[Saved entries]

******

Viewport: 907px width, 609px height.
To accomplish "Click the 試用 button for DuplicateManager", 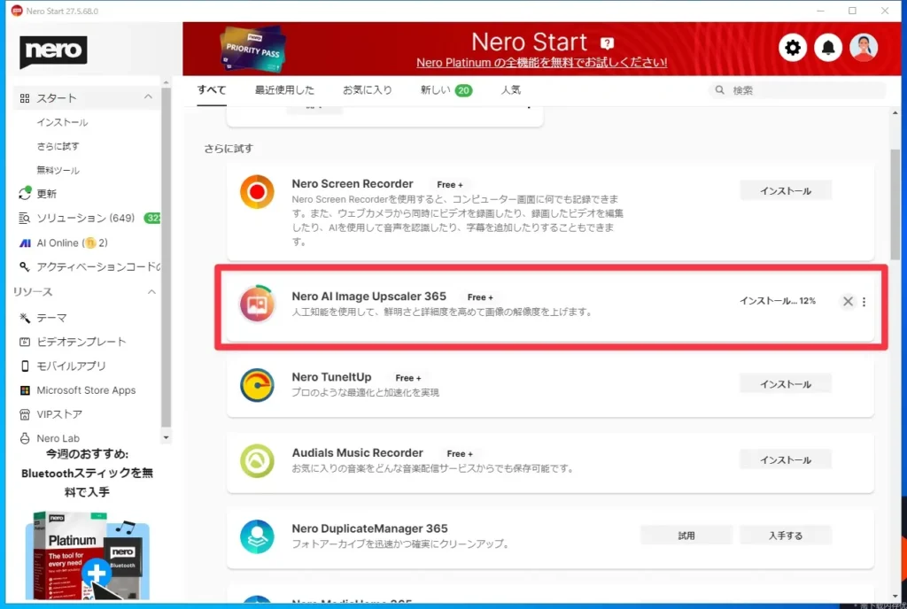I will click(x=686, y=536).
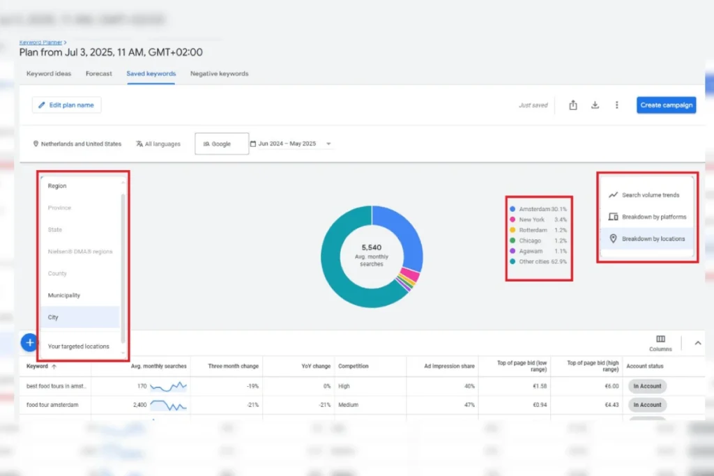Select Municipality in the location list
This screenshot has height=476, width=714.
click(63, 295)
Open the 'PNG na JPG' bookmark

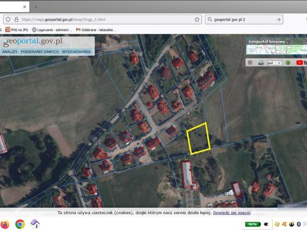(17, 30)
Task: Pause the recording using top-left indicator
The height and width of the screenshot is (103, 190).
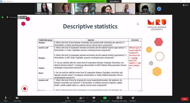Action: click(x=22, y=17)
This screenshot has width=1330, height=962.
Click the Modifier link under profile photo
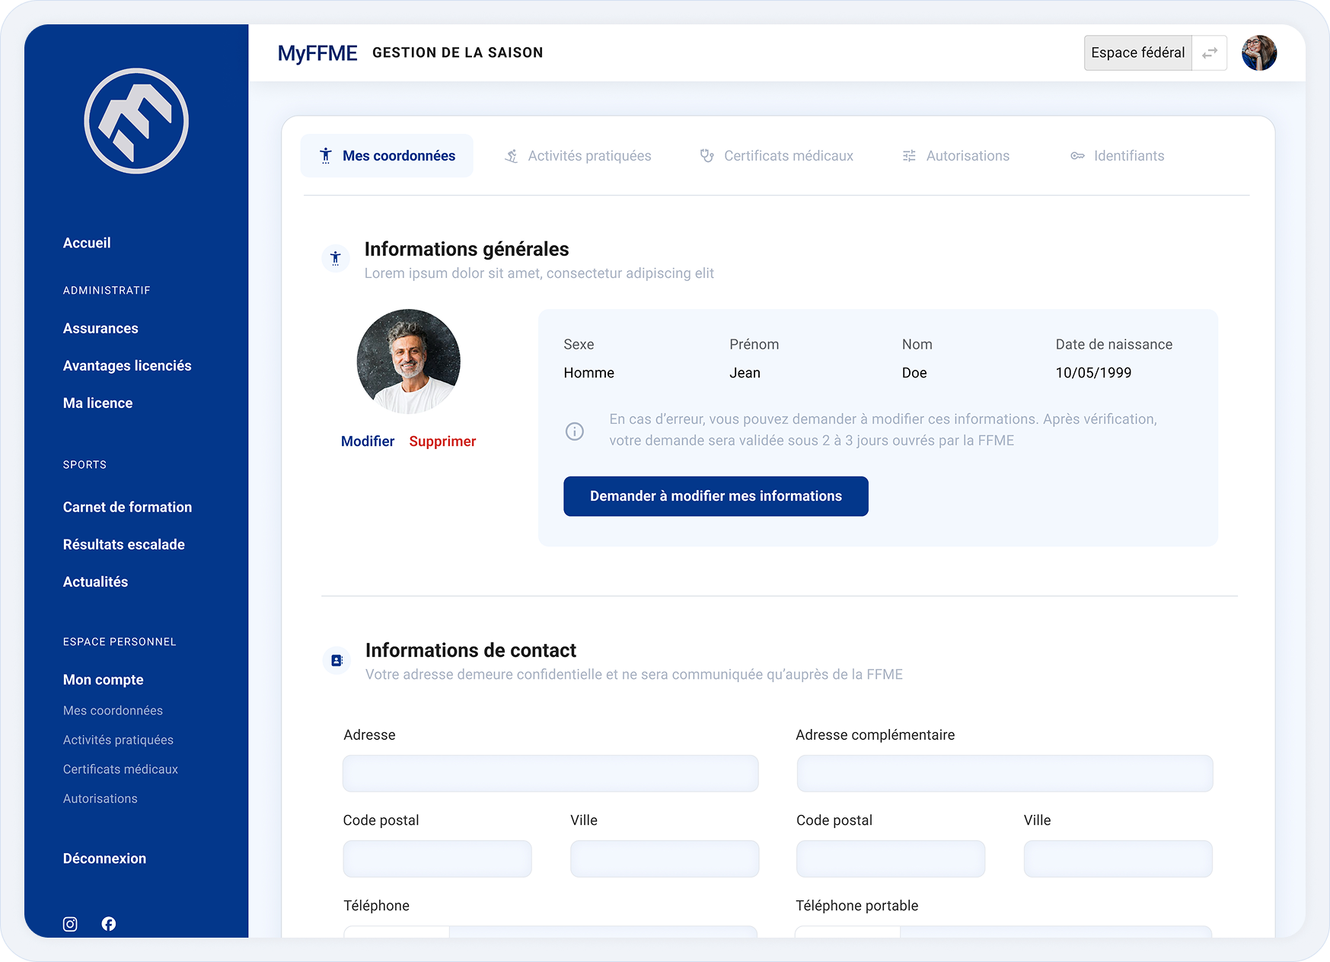click(368, 441)
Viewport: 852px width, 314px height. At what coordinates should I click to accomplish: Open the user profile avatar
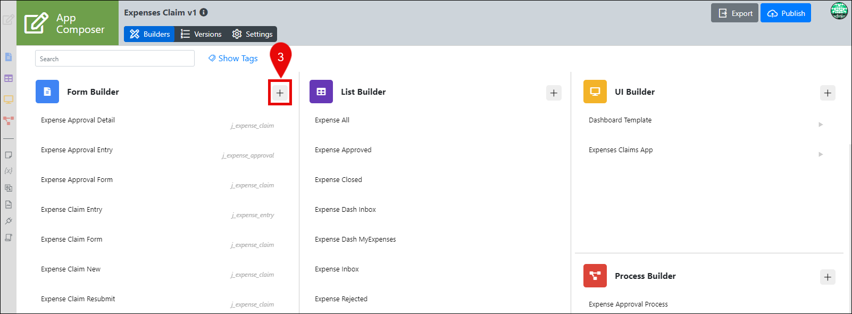pyautogui.click(x=839, y=11)
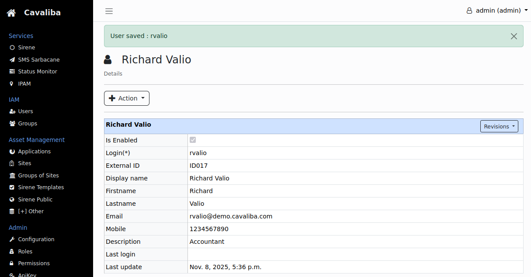Go to Users in the IAM menu
The image size is (531, 277).
pyautogui.click(x=25, y=111)
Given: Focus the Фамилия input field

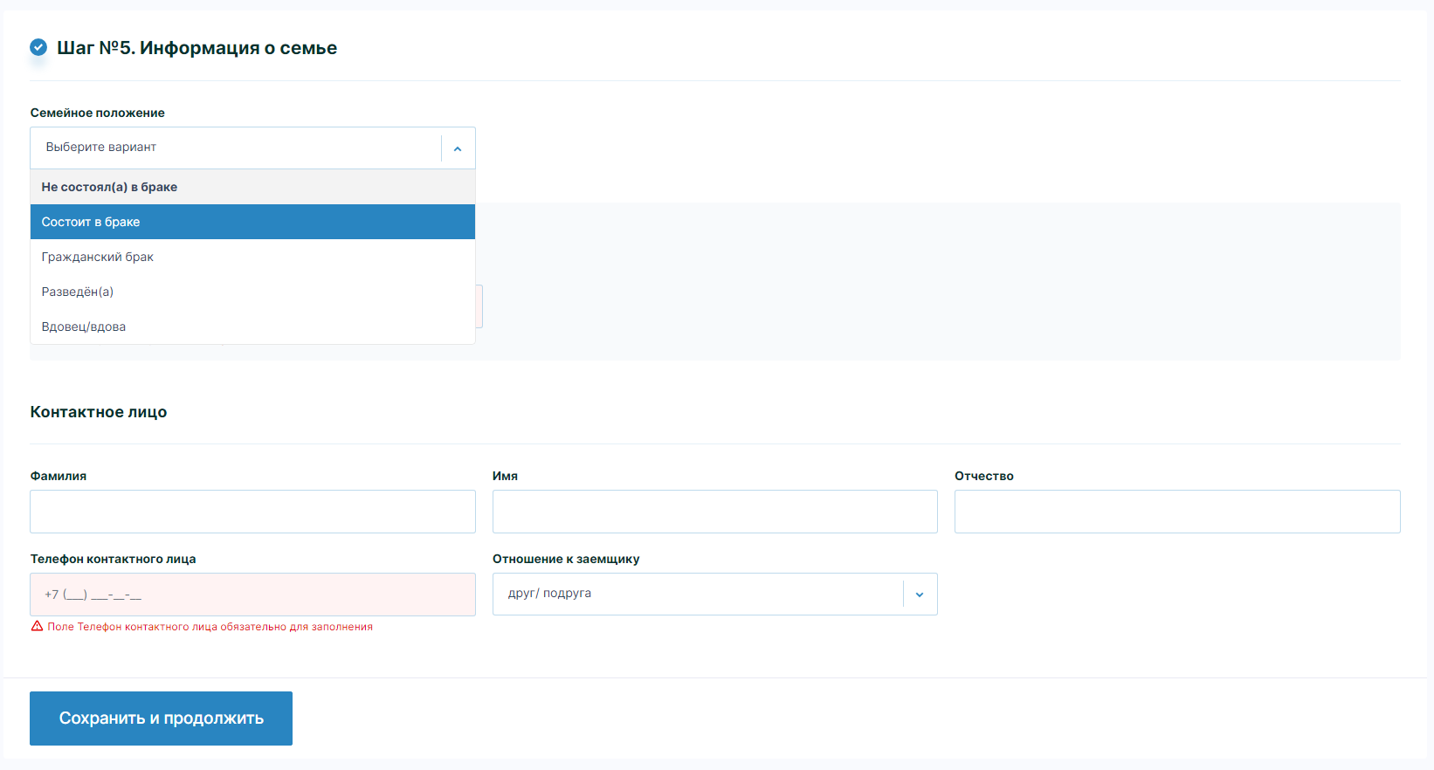Looking at the screenshot, I should (252, 512).
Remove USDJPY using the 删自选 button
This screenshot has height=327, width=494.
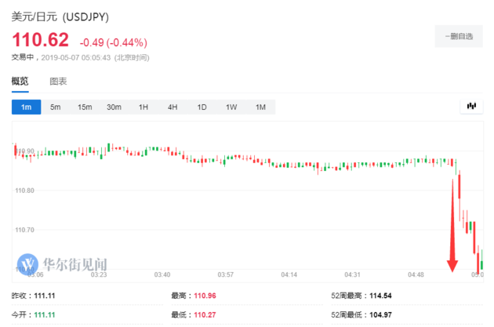(458, 36)
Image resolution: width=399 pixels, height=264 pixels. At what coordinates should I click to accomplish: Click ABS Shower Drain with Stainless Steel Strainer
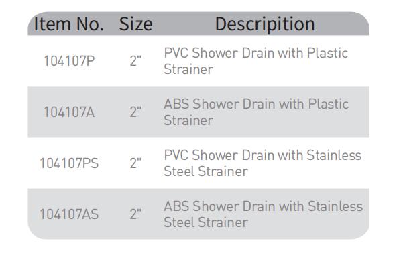click(264, 214)
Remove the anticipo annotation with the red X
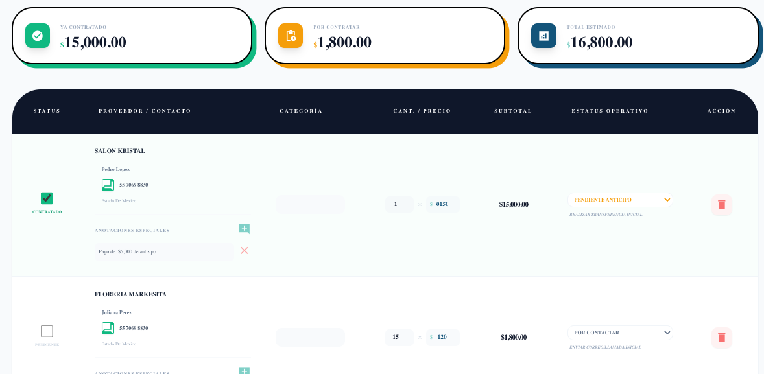764x374 pixels. click(245, 251)

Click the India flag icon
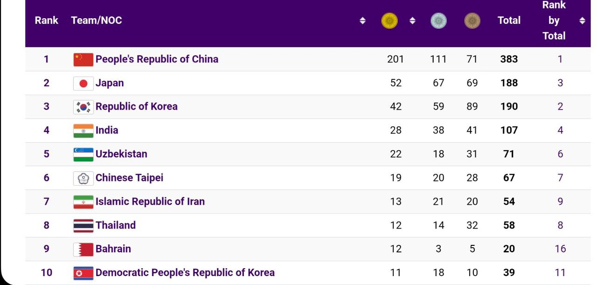(x=83, y=131)
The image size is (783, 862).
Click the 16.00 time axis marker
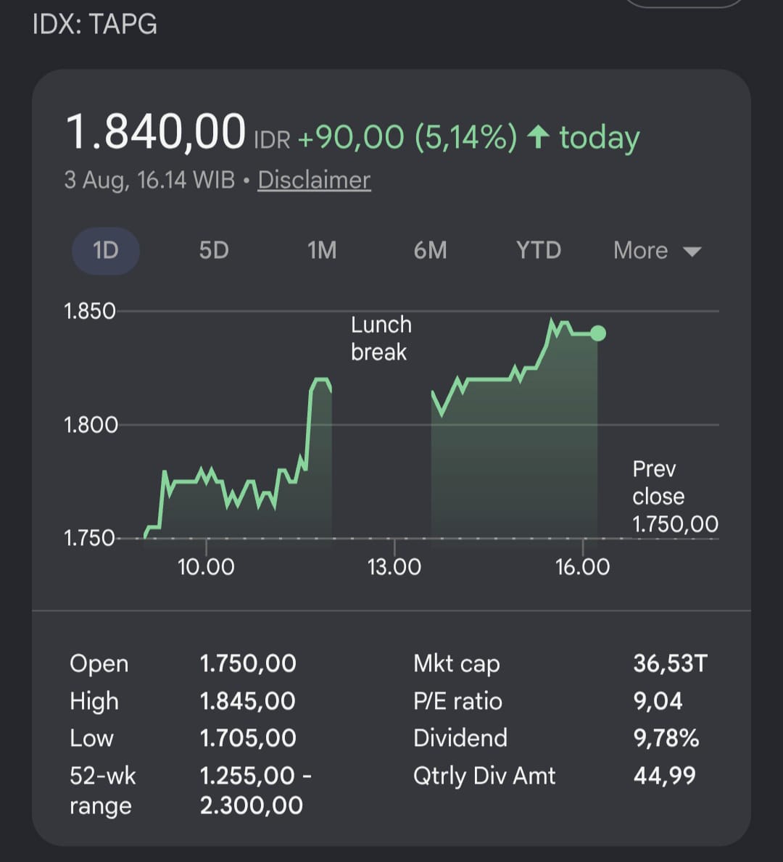click(x=582, y=567)
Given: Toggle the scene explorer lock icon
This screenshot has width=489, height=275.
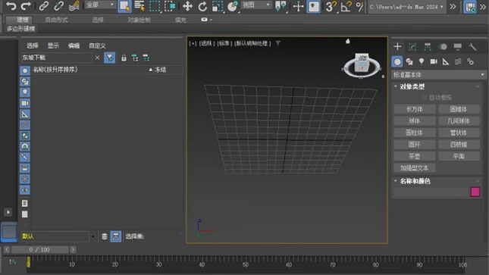Looking at the screenshot, I should click(124, 58).
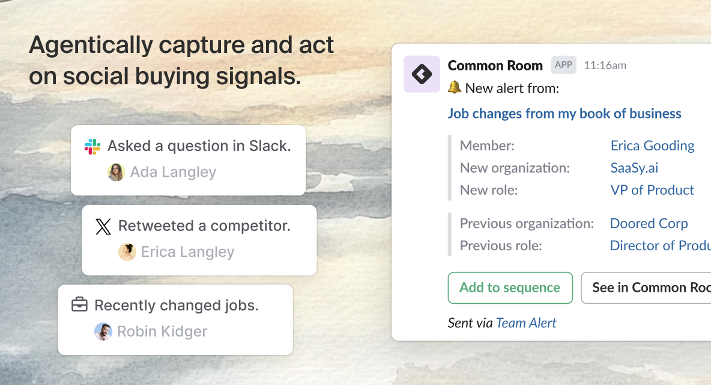Click the bell icon next to New alert
Screen dimensions: 711x385
point(455,87)
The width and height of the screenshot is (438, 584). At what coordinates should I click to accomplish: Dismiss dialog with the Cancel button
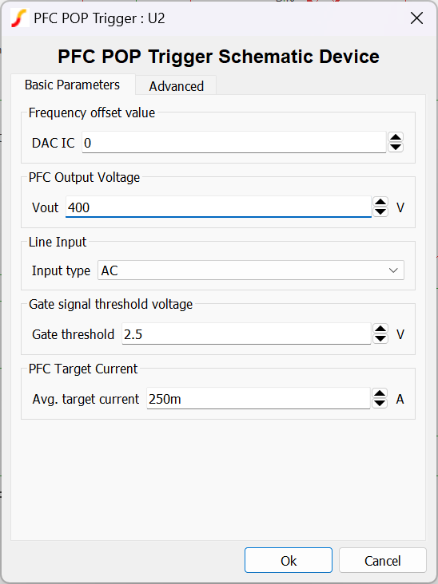[382, 560]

******

■ HOW TO COMPLETE THIS TASK: Find each line in the records above that contains "using", and copy it.

■ EXERCISE SOLUTION:
Task: Pause the recording using top-left indicator
Remove USDJPY using the 删自选 button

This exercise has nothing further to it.